*EXERCISE:*
Go through the lines below and copy each one that holds the string "agent".

[[ PROVIDED ENTRIES, beginning ]]

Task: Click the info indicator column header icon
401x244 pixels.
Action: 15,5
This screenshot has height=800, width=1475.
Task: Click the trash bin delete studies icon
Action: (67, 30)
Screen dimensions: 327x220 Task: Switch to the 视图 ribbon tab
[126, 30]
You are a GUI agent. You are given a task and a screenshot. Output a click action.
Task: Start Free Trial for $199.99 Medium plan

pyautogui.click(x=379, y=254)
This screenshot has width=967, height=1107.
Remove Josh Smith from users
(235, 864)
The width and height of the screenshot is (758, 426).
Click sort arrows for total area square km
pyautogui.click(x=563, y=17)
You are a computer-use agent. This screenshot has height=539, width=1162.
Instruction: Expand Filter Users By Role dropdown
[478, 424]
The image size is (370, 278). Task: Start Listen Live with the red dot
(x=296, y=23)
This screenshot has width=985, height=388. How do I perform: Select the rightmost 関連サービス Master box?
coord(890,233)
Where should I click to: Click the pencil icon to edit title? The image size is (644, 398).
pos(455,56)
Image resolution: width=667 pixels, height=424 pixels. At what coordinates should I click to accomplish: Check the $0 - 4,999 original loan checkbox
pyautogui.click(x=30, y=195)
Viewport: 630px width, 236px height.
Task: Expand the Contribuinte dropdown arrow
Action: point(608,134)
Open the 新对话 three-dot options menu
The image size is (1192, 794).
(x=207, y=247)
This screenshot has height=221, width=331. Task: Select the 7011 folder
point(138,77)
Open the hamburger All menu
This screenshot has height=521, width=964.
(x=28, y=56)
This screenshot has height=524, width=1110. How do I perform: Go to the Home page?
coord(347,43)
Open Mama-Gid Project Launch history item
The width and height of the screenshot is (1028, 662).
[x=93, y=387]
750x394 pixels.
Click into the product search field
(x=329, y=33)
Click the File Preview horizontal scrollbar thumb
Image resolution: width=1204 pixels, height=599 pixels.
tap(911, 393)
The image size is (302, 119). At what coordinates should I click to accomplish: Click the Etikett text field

[[ PROVIDED ENTRIES, end ]]

*RESPONSE BOX:*
You are a GUI agent. You are given a task and a screenshot. Output a click action.
You are a computer-use agent. This screenshot has height=539, width=1162.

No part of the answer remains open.